Но Уоррендер поверил, что станет посмешищем. Мышцы его лица судорожно дергались. Вдруг он бросился к камину, схватил кочергу и принялся яростно колотить по портрету.., пока от него не остались только рама и жалко поникшие клочки холста. Одним ударом он вдребезги разбил маленький самолетик, швырнул карту и выцветшую фуражку в камин.
Он обернулся и злобно выдавил, прерывисто дыша:
– Ну, теперь доволен?
Ричардсон уже был на ногах. Сдерживая себя, спокойно ответил:
– Мне жаль, что вы так поступили. Вот это совсем лишнее.
Из глаз Уоррендера вновь полились слезы. Неуверенными шагами он добрался до кресла и, словно машинально, потянулся за стаканом с виски.
– Ладно, – чуть ли не шепотом проговорил он. – Я отдам соглашение.
– И все копии, – уточнил Ричардсон, – с вашей гарантией, что больше ни одной не существует. Уоррендер покорно кивнул.
– Когда?
– Мне нужно два-три дня. Придется ехать в Торонто. Бумага там, в банковском сейфе.
– Хорошо. Но отдадите ее прямо шефу. И он не должен знать, что сегодня здесь происходило, – предупредил Ричардсон. – Это входит в нашу с вами договоренность, вы поняли?
Вновь послушный кивок головы.
Придется, таким образом, верить ему на слово. Но Уоррендер от него не отступит. В этом Ричардсон был уверен.
Харви Уоррендер вскинул голову, глаза его горели нескрываемой ненавистью. “Удивительно, – подумал Ричардсон, – как мгновенно меняется настроение у этого человека”.
– А было время, когда я мог сломать вас пополам, – мечтательно произнес Уоррендер и добавил с некоторой даже дерзостью и вызовом:
– Но я ведь все еще член кабинета, не забывайте.
В ответ Ричардсон равнодушно пожал плечами. И, не удержавшись, все-таки сказал:
– Если откровенно, теперь вы больше ничего не стоите. – И уже в дверях бросил через плечо:
– Не вставайте, я сам найду дорогу.
Сидя за рулем “ягуара”, Ричардсон почувствовал, как наступает реакция – волнами нахлынули стыд, отвращение и глубокая подавленность.

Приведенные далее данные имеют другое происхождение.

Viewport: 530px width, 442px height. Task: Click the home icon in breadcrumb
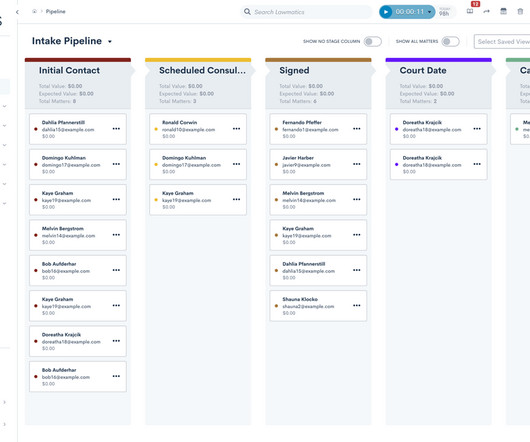[34, 11]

Сейчас Брайану Ричардсону было, как никогда, необходимо общество понимающего человеческого существа. Подъезжая к центру города, он остановился у будки телефона-автомата. Не выключая двигателя “ягуара”, набрал номер телефона Милли. Ждал, беззвучно моля: “Пожалуйста, окажись дома. Ты мне так нужна сейчас. Пожалуйста, ну пожалуйста”. Нудно звучали и звучали гудки, но к телефону никто не подходил. Наконец он повесил трубку.
Кроме своей квартиры, идти ему было некуда. Он даже поймал себя на том, что втайне надеется, что хотя бы на этот раз Элоиза может быть дома. Но ее не было.
Он прошелся по одиноко пустым комнатам. Потом взял стакан и непочатую бутылку виски. И с упрямой методичностью стал напиваться.
Через два часа, глубокой ночью, Элоиза Ричардсон, невозмутимо хладнокровная, неописуемо красивая и элегантно одетая, ступила на порог своей квартиры. Пройдя в гостиную с ее стенами цвета слоновой кости и шведской ореховой мебелью, она обнаружила своего распростертого на беловатом ковре и пьяно храпевшего мужа. Рядом с ним валялись пустая бутылка и опрокинутый стакан.
Брезгливо сморщив очаровательный носик, Элоиза поспешила в свою спальню и, как обычно, заперла за собой дверь.
В гостиной апартаментов в отеле “Ванкувер” Джеймс Хауден вручил своему помощнику Эллиоту Праузу долларовую купюру.
– Спуститесь в вестибюль, – проинструктировал он его, – и принесите мне шесть шоколадок.